In this tutorial, we will use SeqSIMLA to simulate families with disease.
In this tutorial, we use Asian 500kb on chrom 1(download).
In our example pedigree file(download), there are 20 families, with 1,380 people.
We randomly choose two persons from each of the pedigrees in the pedigree file, then put them in a proband file(download).
If you don't have a pedigree file, you can just use the option "default 3-generation families" to generate fixed 3-generation pedigrees.
see "Output Options: -fam number" in User Manual.
One replicate of simulated data.
Four options below are required in SeqSIMLA to generate the disease status by the prevalence model.
The --mode-prev tells SeqSIMLA to use the prevalence model.
The -prev 0.05 specifies the disease prevalence in the general population as 5%.
We select sites 1, 200, and 3000 as the disease sites, assuming the odds ratio is 1.2 for the three sites.

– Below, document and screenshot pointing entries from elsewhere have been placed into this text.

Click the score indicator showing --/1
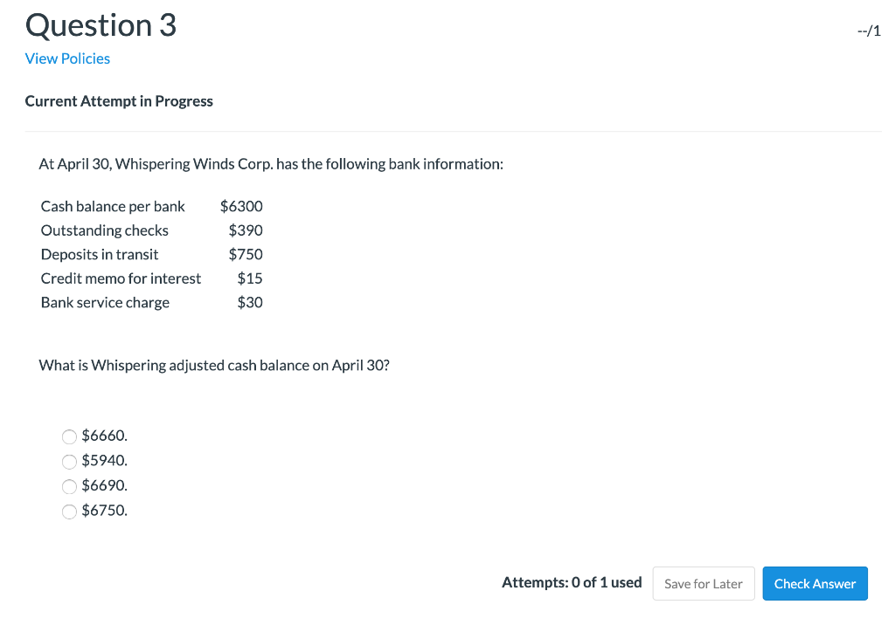The width and height of the screenshot is (895, 625). pos(868,30)
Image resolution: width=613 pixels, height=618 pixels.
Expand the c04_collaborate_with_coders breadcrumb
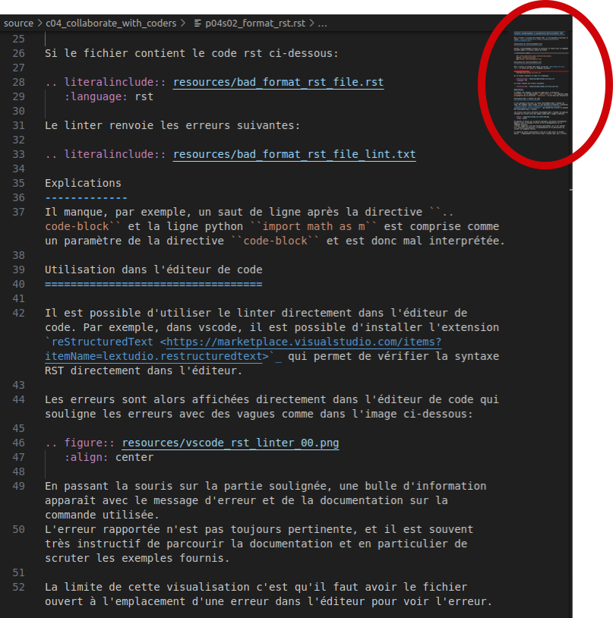[x=110, y=23]
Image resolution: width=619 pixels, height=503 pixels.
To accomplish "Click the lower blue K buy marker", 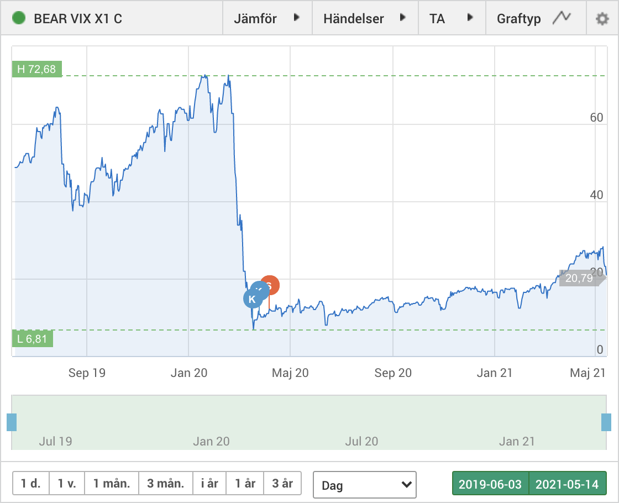I will (x=252, y=299).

Simulate pairwise interactions for all possible pairs in the disease loci with the odds ratio 1.2
Collect all file into a folder and placed in the same directory you run SeqSIMA
Execute the following command without interaction effects,
./SeqSIMLA -popfile data/ASN_500k.bed.gz -recfile data/ASN_500k.rec -famfile data/SAP.txt -proband data/probands.txt -folder test1 -header test -batch 1 -site 1,200,3000 --mode-prev -prev 0.05 -or 1.2
Execute the following command for interaction effects between two SNPs
./SeqSIMLA -popfile data/ASN_500k.bed.gz -recfile data/ASN_500k.rec -famfile data/SAP.txt -proband data/probands.txt -folder test1 -header test -batch 1 -site 1,200,3000 --mode-prev -prev 0.05 -or 1.2 -i 1.2
With our example files, this simulation would take about 150 seconds.
Notice: If you don't want to make the command yourself, we provide a generate command user interface on our website.